Salvation is post-mortal: that is to say, the decision to accept Jesus Christ's offer of resurrection to eternal Heavenly life is made after our death.
(Of course we can decide positively to follow Jesus at any time during this mortal life, but then we can also change our mind at any time; and we change all the time and the world changes - so that can't be final.)
I realize that I have arrived at this understanding of salvation over the past years, and have not wavered from my conviction; yet I'm not sure that I could retrace the steps of how I arrived at it.
It may have been through reading the Fourth Gospel repeatedly through 2018; but it may also have been through a process of inferring how God "must" have arranged things such that the scheme of salvation had the best change of achieving its goals in the context of Men as they actually are, and this world as it actually has-been and is.
At any rate, I find this conviction immensely consoling. No matter how distracting and evil our world becomes, how weak we are as Men, the time of decision will be after all this; will be based on a retrospective of our life and knowledge and choices.

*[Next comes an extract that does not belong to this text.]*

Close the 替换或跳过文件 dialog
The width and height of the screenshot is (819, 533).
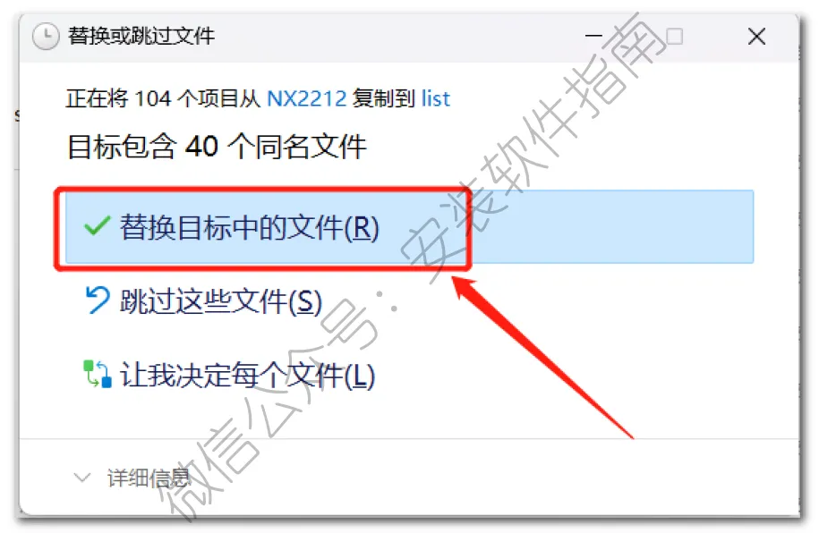(756, 37)
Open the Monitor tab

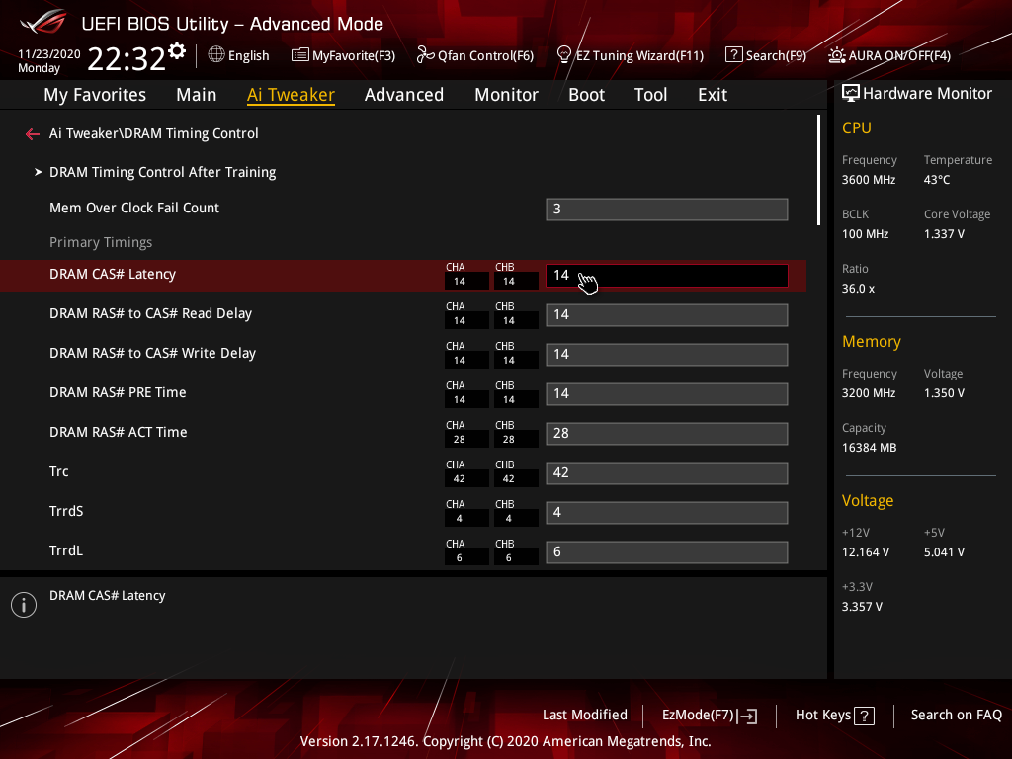tap(506, 95)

I also expect that it is in this post-mortal situation when other positive influences may also be brought to bear on our decision about salvation; specifically, it is when love of fellow Men may become effectual: our love for others, and the love others have had for us.
This because the positive choice of salvation is a choice and commitment to live eternally and wholly by love.
It makes the best sense to me that our fullest awareness of the fact of love would come after mortal life is ended, and in retrospect.
In particular, most effectively I suppose, we would then be able to share the experience of any persons (or indeed other non-person living Beings) who love us and whom we love who have already been resurrected.
I cannot imagine any-thing more positively persuasive than such an experience.
Of course, salvation is always a choice, and may be rejected.
Is such rejection of salvation permanent? - Well, I can't see that rejection would have to be eternal (and surely God would not want that?).
Also, there need not be a 'symmetry' between on the one side the ability that we have (since the work of Jesus Christ) to commit eternally (irrevocably) to love; and, on the other side, the capacity to reject love.
(Indeed, it may be that there is no eternal way that love can be rejected, no way that rejection can be made eternally, permanently, binding.)
So - the theoretical possibility of salvation may always remain... but only so long as a Being is capable of love; and it may be that the capacity to love may have been absent from eternity, or be destroyed in the course of time.
But while a constitutional incapacity to love may be inferred from behaviour; it cannot be known directly and with certainty - such is the nature of agency.
At any rate, it seems clear that anyone who is capable of love and desires salvation can have it - whatever their nature and the circumstances of their past life. The work of Jesus Christ made possible exactly this everlasting state of living-by-love. The Big Question is whether or not a Being actually wants this: wants it enough to make the eternal commitment.